Gold Futures Snap 5-Day Winning Streak, Settle Moderately Lower

Gold futures snapped a five-day winning streak and ended moderately lower on Wednesday, weighed down by a strong dollar and higher Treasury yields.

Worries about a possible recession and geopolitical tensions limited gold’s downside.

Tensions between the U.S. and China mounted as U.S. House Speaker Nancy Pelosi arrived in Taiwan and argued for the country’s freedom.

China imposed trade sanctions against Taiwan and summoned the American envoy to Beijing to lodge a stern protest. Terming the situation “extremely dangerous,” Beijing announced six exclusion zones encircling Taiwan to facilitate live-fire military drills from Thursday to Sunday.

The dollar index climbed to 106.82 after data showed an unexpected acceleration in the pace of growth in the U.S. services sector last month. The dollar index subsequently dropped to 106.50, but still remained in positive territory with a gain of about 0.25%.

Gold futures for December ended lower by $13.30 or about 0.7% at $1,776.40 an ounce.

Silver futures for September ended down by $0.245 at $19.894 an ounce, while Copper futures for September settled lower by $0.0515 at $3.4670 per pound.

Comments from some Fed officials pushed up the dollar. Chicago Fed President Charles Evans told reporters on Tuesday that the central bank can raise its benchmark interest rate by half a percentage point in September, but a 75 basis point move could be okay.

San Francisco Fed President Mary Daly said that the central bank still has work ahead to combat inflation.

Loretta Mester, president of the Cleveland Fed, said that inflation hasn’t even peaked yet and the Fed has further to go on raising interest rates.

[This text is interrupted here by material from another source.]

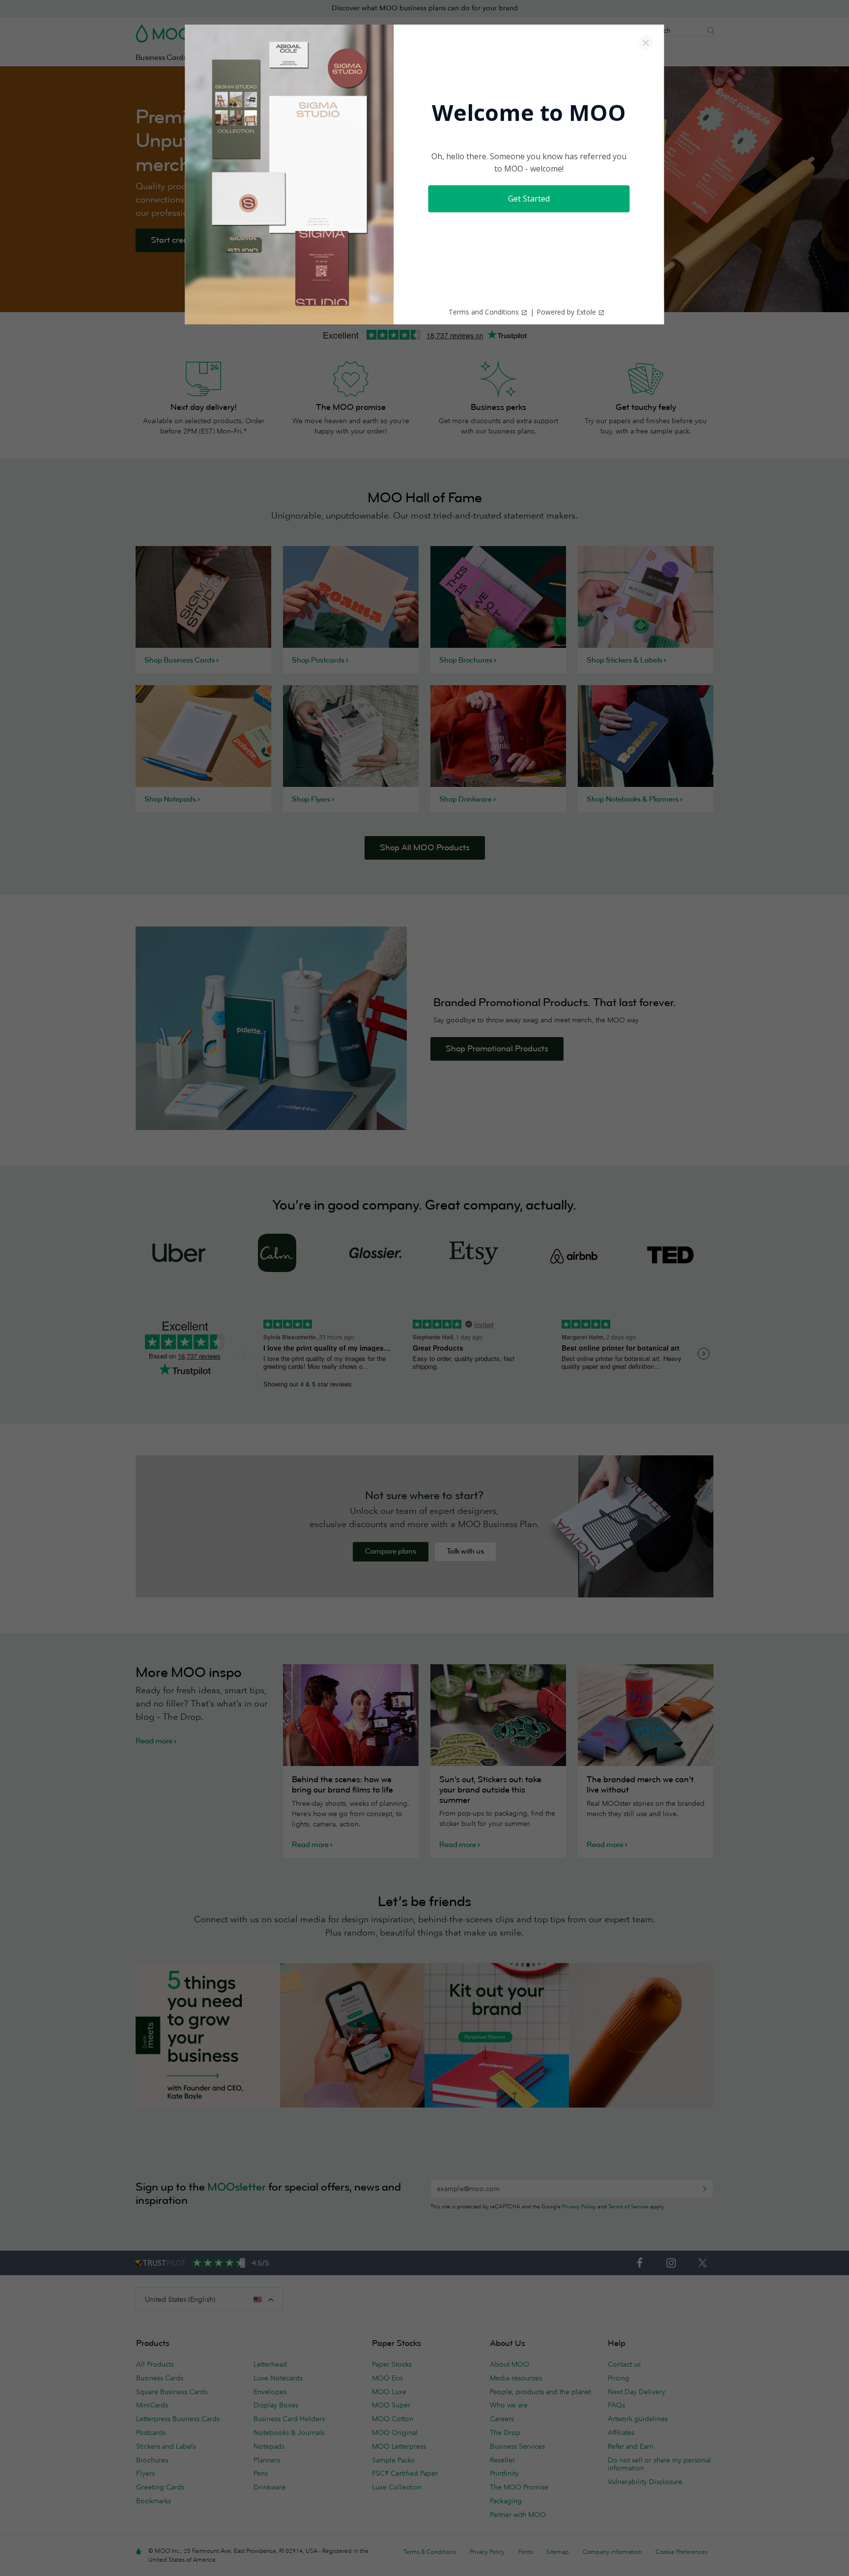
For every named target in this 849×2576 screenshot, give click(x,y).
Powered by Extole (566, 312)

A report released by the Institute for Supply Management showed an unexpected acceleration in the pace of growth in U.S. services sector activity in the month of July.

The ISM said its services PMI rose to 56.7 in July from 55.3 in June, with a reading above 50 indicating growth in the sector. The uptick came as a surprise to economists, who had expected the index to dip to 53.5.

The unexpected increase by the services PMI came after the index edged down to its lowest reading since May 2020 in the previous month.

A separate report from the Commerce Department showed a significant increase in new orders for U.S. manufactured goods in the month of June.

The report showed factory orders shot up by 2% in June after surging by an upwardly revised 1.8% in May. Economists had expected factory orders to advance by 1.1% compared to the 1.6% jump originally reported for the previous month.